- INPUT:
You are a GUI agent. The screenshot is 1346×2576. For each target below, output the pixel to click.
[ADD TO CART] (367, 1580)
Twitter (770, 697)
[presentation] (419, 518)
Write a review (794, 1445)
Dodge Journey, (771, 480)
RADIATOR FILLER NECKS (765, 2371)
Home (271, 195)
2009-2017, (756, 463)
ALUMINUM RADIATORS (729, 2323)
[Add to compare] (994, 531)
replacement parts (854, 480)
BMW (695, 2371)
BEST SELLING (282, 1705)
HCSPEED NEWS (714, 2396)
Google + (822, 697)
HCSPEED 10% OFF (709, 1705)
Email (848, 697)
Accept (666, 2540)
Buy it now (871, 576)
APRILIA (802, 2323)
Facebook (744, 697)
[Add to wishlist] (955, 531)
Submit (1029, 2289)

* * *

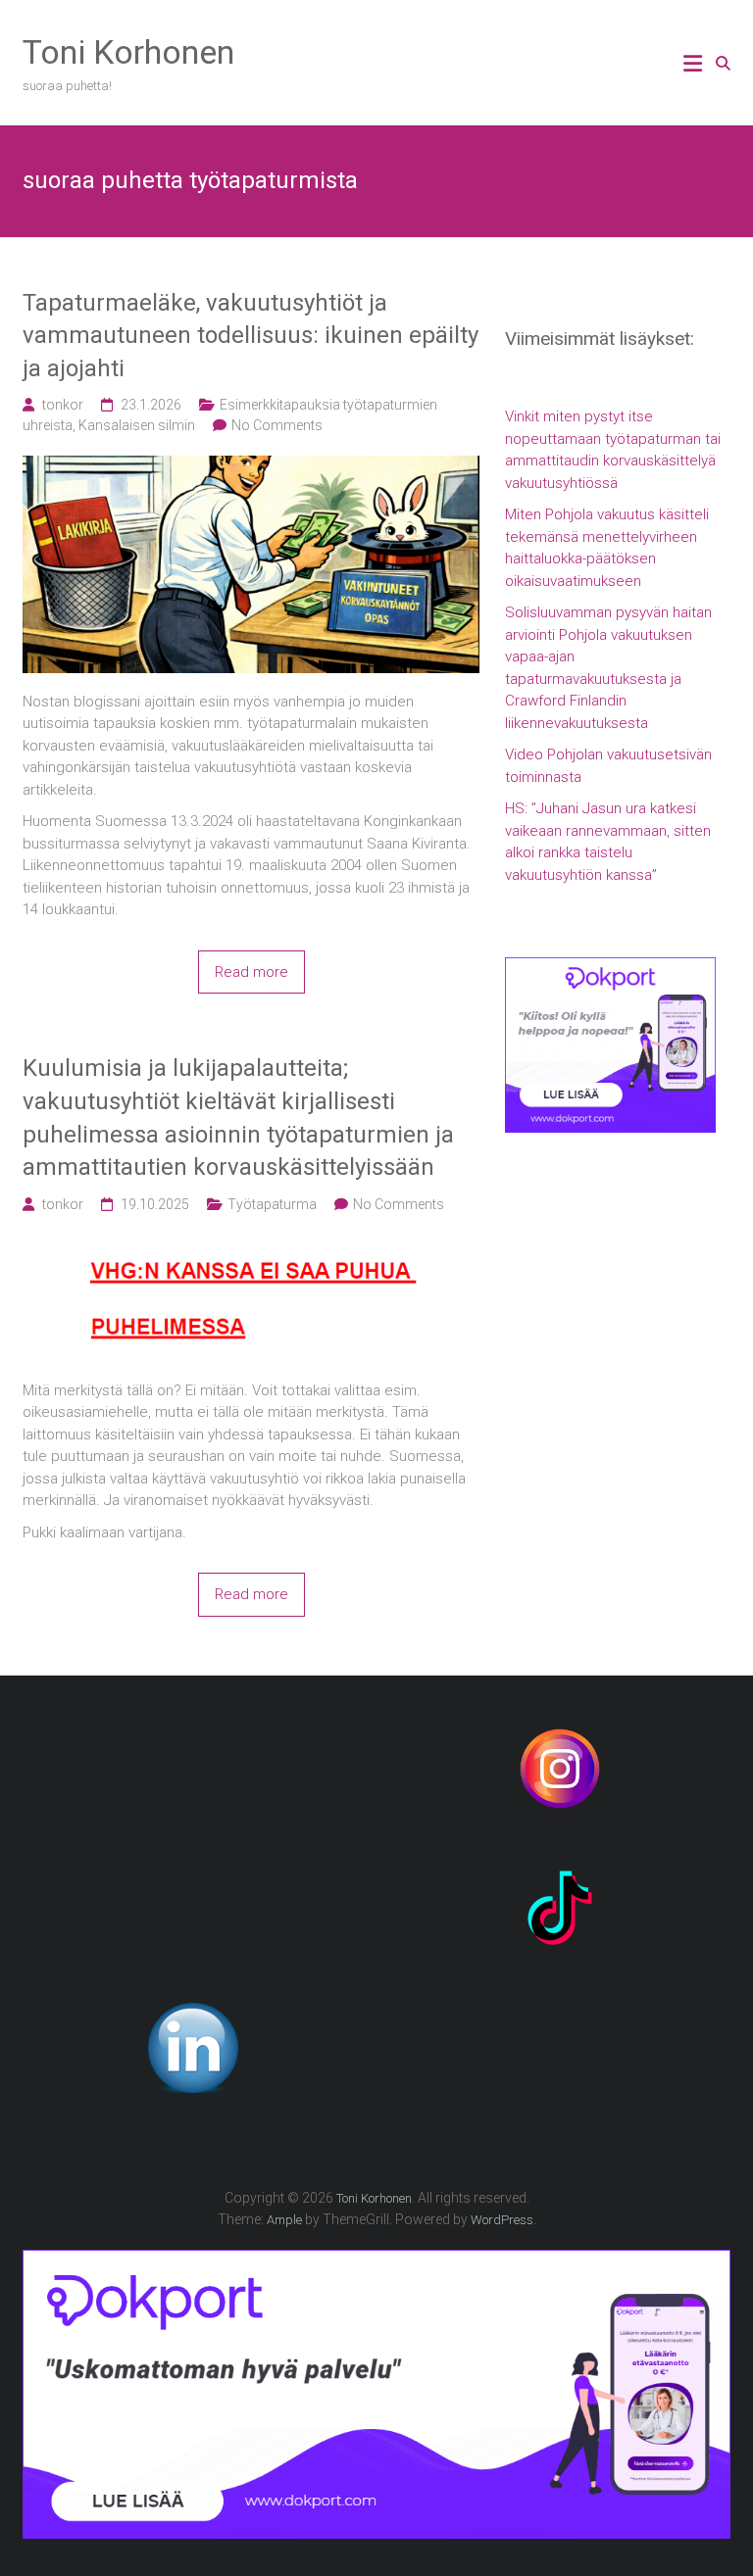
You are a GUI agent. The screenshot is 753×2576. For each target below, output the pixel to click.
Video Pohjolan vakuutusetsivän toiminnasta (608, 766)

- TO DO:
Beginning at the line above that contains "HCSPEED NEWS (714, 2396)", return each line exactly through the line that contains "Submit (1029, 2289)", and no others.

- OUTPUT FOR THIS TASK:
HCSPEED NEWS (714, 2396)
Google + (822, 697)
HCSPEED 10% OFF (709, 1705)
Email (848, 697)
Accept (666, 2540)
Buy it now (871, 576)
APRILIA (802, 2323)
Facebook (744, 697)
[Add to wishlist] (955, 531)
Submit (1029, 2289)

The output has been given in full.